Cache & queue incidents

Why one bad payload can block millions of healthy messages.

The idea

Message queues (like Kafka or RabbitMQ) process data in order. If a worker receives a corrupted message (a Poison Message) and crashes, the queue simply redelivers it to the next worker. That worker crashes too. Suddenly, you have a Redelivery Storm.

Because the queue refuses to skip the bad message to maintain order, Consumer Lag skyrockets as millions of healthy messages pile up behind it. To fix this, you must configure a Dead Letter Queue (DLQ). After N failed attempts, the system routes the poison message to the DLQ, unblocking the pipeline.

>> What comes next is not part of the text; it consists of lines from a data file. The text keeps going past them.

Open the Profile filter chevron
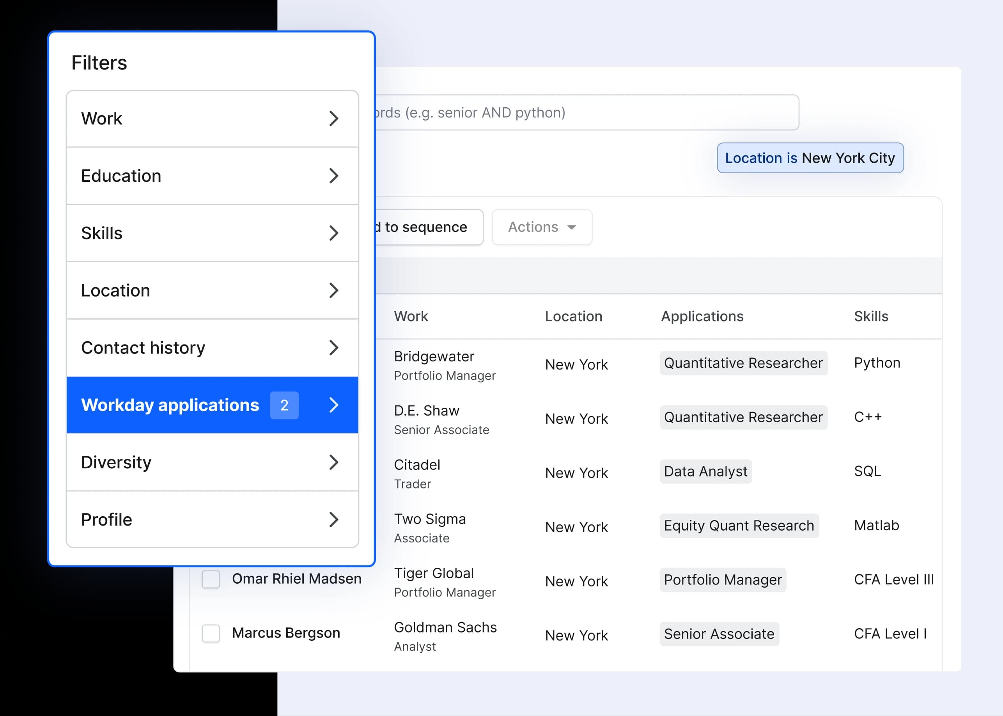(x=334, y=520)
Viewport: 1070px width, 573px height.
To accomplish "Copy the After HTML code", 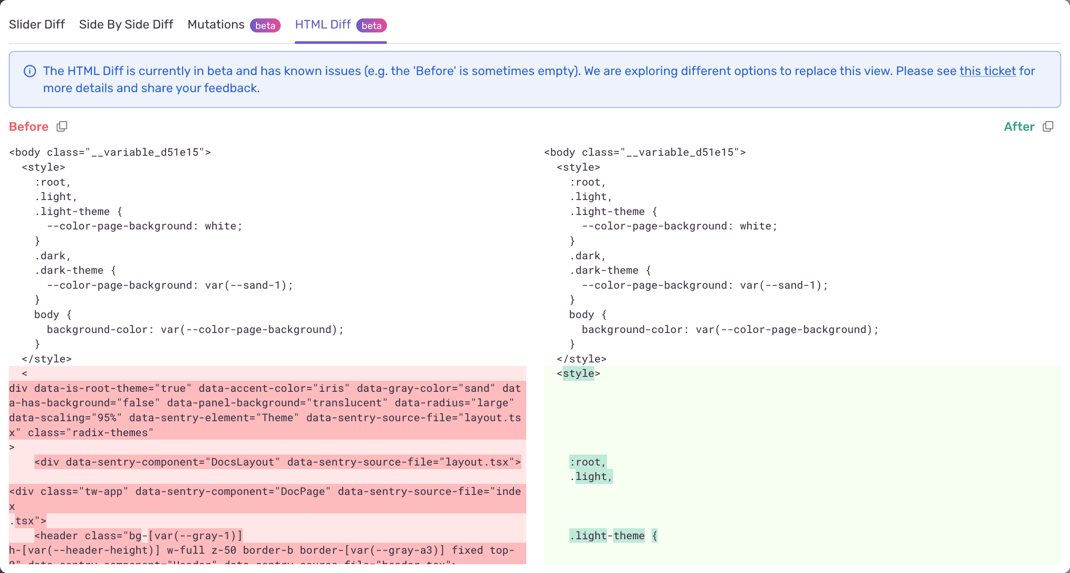I will (x=1048, y=126).
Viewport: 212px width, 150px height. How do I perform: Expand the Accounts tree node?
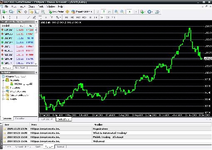point(3,80)
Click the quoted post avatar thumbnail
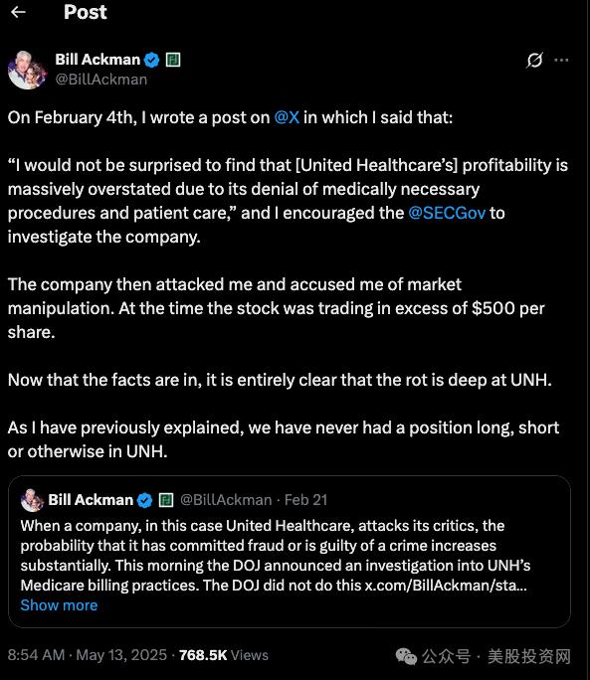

Partition 1 (Queue) Worker Dead Letter Queue
Lag: 5 messages
The queue is processing normally, until it hits the red poison message.

How it works (Handling Poison Messages)

# BAD: Infinite Retries (Head-of-line blocking)
def process_queue():
    while True:
        msg = queue.peek()
        try:
            handle(msg)
            queue.ack(msg) # Removes from queue
        except Exception:
            # Crash! Message is NOT acked.
            # Next loop, it reads the EXACT SAME message again forever!
            continue

# GOOD: Dead Letter Queue Routing
def process_queue():
    while True:
        msg = queue.peek()
        try:
            handle(msg)
            queue.ack(msg)
        except Exception:
            if msg.retries > 3:
                dlq.push(msg) # Move it out of the way!
                queue.ack(msg) # Unblock the main queue!
            else:
                msg.retries += 1